# Looking to buy a dedicated film scanner- interested in user feedback/suggestions/etc.



## NJHeart2Heart (Nov 21, 2012)

I am well along on my way to digitizing my old prints via my epson scanner, which does a good job along with the current software (don't recall what it is off-hand), and now am ready to tackle my huge amount of negatives (yes, probably should have done negatives first, but heritage photos were prints only and were my first priority).

I'm curious about other users' experiences with dedicated film scanners (especially those with macs). My budget is less then $300 and I'm currently looking at the Plustek Opticfilm 7400 (Not sure if I want to pay the extra money for the same 8100 version) and am just curious as to how others have done with film scanners.

I'm looking for something middle of the road.  I don't need 7200 resolution, and I do want to be able to process negatives relatively quickly considering how many I have. I doubt I'll print anything from these scans larger then 5x7, and that would be the exception, with most being printed as 4x6.  I wonder how tedious it's going to be to advance negatives one at a time and what other specs I need to watch out for, like software compatibility with Mac.
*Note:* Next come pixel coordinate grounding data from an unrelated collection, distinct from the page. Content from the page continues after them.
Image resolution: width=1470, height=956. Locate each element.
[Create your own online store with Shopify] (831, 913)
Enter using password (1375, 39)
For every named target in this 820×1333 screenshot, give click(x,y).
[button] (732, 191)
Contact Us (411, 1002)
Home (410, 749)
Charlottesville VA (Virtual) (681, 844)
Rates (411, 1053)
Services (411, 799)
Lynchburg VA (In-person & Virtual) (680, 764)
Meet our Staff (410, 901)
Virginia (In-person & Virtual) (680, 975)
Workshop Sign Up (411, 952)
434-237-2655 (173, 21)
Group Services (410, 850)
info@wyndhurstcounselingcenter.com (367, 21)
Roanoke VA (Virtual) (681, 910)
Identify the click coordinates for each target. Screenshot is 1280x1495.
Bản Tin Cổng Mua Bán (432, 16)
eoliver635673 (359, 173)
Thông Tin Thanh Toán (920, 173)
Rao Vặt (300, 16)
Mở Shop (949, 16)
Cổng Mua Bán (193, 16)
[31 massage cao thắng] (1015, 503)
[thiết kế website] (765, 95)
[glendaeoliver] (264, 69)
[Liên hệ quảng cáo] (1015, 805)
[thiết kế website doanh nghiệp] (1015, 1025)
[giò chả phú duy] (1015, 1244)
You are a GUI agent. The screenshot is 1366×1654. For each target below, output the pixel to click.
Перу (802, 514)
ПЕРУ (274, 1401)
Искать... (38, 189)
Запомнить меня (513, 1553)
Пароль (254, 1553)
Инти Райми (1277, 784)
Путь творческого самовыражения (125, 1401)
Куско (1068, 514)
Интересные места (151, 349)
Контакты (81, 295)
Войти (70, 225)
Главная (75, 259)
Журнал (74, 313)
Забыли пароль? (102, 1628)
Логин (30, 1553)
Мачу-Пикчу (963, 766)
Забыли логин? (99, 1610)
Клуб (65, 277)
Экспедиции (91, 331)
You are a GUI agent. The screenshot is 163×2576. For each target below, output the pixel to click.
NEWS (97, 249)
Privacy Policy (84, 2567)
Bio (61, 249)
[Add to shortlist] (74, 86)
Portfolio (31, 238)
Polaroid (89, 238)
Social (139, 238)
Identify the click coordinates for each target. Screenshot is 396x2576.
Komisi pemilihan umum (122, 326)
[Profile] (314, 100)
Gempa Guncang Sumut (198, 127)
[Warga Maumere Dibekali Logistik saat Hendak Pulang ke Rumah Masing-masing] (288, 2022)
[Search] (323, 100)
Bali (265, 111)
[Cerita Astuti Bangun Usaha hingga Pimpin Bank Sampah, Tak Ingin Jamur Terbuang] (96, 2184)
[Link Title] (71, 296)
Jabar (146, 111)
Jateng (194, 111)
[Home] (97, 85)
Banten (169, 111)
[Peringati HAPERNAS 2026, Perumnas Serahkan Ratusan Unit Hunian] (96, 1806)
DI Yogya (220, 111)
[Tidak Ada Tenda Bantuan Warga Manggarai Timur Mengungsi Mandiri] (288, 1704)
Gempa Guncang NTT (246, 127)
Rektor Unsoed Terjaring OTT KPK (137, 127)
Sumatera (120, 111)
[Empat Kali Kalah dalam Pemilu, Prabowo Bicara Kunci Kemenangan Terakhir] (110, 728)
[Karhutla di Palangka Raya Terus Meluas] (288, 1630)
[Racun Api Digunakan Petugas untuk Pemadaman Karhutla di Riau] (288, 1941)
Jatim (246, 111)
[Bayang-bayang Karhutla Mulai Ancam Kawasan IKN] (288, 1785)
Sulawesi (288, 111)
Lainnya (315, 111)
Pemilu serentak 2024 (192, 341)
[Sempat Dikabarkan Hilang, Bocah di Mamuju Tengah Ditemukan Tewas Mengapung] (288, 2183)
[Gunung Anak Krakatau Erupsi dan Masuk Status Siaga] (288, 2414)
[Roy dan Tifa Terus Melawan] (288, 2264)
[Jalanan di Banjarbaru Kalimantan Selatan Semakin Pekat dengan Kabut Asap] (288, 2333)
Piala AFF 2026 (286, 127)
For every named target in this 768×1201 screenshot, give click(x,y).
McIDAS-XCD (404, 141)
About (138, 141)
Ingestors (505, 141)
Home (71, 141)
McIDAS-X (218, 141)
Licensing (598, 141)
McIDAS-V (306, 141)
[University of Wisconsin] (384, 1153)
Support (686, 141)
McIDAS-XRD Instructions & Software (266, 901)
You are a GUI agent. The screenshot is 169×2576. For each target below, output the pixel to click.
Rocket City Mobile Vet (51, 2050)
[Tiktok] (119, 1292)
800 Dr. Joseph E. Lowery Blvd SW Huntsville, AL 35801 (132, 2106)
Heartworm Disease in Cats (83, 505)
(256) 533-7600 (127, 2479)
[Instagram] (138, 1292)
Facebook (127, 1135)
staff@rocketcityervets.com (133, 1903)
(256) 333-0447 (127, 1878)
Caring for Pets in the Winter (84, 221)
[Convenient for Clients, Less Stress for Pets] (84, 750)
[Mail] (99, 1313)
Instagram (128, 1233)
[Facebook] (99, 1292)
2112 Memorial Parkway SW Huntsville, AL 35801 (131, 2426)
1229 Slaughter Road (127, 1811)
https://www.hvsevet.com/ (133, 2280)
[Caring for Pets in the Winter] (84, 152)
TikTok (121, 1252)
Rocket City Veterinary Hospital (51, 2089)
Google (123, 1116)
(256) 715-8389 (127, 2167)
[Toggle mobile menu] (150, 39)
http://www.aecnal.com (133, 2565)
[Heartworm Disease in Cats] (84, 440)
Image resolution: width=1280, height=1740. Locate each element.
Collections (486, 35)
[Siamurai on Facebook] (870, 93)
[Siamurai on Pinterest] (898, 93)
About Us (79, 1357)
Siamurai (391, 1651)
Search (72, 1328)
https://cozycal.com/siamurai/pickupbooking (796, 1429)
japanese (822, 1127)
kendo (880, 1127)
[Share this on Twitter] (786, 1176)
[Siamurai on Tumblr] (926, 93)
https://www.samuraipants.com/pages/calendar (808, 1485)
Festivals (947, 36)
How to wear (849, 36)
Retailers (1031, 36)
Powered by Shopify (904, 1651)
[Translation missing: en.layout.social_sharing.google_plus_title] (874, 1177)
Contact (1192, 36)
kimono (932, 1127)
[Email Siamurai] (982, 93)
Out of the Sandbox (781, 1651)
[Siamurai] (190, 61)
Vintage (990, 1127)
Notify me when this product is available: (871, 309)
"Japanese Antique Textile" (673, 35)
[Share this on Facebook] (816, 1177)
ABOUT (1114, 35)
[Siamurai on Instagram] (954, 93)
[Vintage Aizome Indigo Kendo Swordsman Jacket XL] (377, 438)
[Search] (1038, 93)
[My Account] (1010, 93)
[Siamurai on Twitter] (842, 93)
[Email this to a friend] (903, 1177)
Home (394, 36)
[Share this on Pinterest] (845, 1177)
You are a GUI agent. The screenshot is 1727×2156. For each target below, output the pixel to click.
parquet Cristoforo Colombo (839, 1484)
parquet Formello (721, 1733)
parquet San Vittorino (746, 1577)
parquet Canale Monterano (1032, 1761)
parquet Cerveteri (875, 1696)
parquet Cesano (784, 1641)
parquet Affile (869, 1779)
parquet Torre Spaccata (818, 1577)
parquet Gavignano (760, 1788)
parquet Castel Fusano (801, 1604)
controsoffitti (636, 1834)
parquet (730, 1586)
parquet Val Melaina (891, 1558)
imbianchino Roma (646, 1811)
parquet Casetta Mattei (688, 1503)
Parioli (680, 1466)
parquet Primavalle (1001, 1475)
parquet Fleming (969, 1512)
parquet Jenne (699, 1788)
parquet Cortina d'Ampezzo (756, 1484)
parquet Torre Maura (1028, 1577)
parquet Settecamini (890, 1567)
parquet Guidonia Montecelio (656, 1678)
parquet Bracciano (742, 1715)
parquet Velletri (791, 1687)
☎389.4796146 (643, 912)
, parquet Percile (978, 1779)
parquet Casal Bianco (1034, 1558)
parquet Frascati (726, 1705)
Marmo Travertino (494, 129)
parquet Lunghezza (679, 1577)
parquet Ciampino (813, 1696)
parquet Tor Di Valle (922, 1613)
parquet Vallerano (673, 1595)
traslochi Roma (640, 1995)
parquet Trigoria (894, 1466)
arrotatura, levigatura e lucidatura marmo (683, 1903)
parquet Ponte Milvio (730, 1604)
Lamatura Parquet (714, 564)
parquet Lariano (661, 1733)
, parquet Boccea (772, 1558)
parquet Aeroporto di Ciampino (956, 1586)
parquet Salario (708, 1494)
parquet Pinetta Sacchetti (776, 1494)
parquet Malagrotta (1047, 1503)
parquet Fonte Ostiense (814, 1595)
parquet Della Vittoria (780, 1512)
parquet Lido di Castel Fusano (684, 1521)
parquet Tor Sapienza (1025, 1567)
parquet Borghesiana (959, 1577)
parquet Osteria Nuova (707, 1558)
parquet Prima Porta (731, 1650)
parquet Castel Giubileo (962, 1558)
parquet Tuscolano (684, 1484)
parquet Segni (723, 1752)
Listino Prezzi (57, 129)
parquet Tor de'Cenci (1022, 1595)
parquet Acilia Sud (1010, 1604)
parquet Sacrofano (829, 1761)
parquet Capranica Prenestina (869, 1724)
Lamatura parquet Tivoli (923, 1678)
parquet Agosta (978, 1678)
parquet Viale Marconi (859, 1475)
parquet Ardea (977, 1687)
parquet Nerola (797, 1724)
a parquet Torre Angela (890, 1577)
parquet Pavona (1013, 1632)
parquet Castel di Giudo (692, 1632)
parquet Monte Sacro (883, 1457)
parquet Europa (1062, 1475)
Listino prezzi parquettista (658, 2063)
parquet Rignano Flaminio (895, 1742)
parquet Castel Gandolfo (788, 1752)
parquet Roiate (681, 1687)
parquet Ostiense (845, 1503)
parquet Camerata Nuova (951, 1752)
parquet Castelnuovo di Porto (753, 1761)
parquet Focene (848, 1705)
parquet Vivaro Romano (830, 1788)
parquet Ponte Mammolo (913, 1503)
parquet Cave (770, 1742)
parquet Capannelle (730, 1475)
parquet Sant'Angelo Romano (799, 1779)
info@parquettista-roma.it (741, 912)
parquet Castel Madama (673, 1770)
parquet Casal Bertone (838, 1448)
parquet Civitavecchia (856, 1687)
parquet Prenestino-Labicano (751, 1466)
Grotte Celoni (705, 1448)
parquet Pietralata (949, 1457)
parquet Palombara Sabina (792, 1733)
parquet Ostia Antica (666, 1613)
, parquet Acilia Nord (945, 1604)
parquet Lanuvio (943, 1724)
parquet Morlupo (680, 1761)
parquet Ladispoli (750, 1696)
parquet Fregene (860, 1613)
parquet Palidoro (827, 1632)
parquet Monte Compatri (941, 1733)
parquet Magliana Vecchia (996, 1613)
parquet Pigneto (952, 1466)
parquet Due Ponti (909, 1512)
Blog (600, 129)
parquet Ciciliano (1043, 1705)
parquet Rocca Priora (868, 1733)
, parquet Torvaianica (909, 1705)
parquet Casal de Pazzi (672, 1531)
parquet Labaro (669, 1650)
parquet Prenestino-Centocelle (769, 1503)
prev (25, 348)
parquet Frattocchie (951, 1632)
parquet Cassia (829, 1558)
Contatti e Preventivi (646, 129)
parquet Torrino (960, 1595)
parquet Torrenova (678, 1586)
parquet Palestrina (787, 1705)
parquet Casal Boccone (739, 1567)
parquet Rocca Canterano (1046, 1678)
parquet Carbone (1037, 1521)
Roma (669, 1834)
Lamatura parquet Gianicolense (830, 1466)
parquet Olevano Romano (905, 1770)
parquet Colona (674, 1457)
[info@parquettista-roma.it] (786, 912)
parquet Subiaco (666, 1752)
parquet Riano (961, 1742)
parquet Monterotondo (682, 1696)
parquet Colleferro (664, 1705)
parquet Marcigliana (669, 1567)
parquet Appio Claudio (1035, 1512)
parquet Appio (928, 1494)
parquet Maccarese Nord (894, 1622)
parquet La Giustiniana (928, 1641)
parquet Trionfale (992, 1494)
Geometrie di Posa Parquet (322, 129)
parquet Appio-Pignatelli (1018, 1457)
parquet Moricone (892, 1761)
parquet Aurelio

Would appreciate any feedback.
Dawn


----------



## Replytoken (Nov 22, 2012)

Dawn,

I do not know how many negatives, and transparencies, you wish to scan, but if the number is large and time is short, consider quickly scanning them as "proofs" and come back to the ones that are worth the time to get a clean scan.  I know there is a school of thought to handle the negative once, but I find that it is not easy to get a really good scan from color negative film.  Between dust and different emulsion masks, I have put off scanning for over 10 years!  I purchased a Nikon LS-40 with the intent to scan my film and transparencies, but that project just never took off, and it always got put on the back burner.  Some scanners, like the LS-40, and an auto advance for strips of negatives.  This will speed things up a bit, but it is still time consuming.

Good luck,

--Ken


----------



## NJHeart2Heart (Nov 23, 2012)

Thanks for the response Replytoken.  I understand what you mean about doing proofs, but yeah, for me I think the fact that I have to advance them manually anyway, I would rather just do a regular scan once around and be done with them.  However, I do have a lightbox which I may use to do some selective culling... I'll have to see once I have a film scanner.


----------



## Replytoken (Nov 23, 2012)

Two more thoughts, Dawn.  First, some people have used their camera, a macro lens, and a negative holder to copy their images.  I know this can be done with transparencies, but I am not sure about negatives.  The reason that I am suggesting it is that some have found this arrangement more convenient.  I have no personal experience, so I will not render an opinion.  Second, and this is more of a grip/wish list is that somebody need to make a device where you can create a digital "contact sheet" by laying down your negatives and having them scanned en mass.  I know this cannot be done with sleeves, which is a shame, but it would be great if there was do quickly create these contact sheets so the keepers could be quickly spotted.

Keep us posted,

--Ken

P.S.  Use the best anti-static/dust equipment you can find.  Dust is a major enemy when scanning!


----------



## tboydva (Nov 27, 2012)

*Re: Looking to buy a dedicated film scanner*

You might also consider getting a scanner with digital ICE technology.  Maybe this has been superseded (I got my scanner about 5 years ago). I got an Epson 4800 (I think).  Anyway,  DICE uses incident light to "back out"  dust and other film or slide imperfections. My dad took a bunch of slides during WWII and I wanted the best possible recovery (some had fungus on them).  It's slow,  but I was very impressed with the results.


----------



## mulligan (Nov 27, 2012)

I bought a used Nikon Ls-40 off ebay and use Vuescan software and the combo works just great. This would fit in to your budget.


----------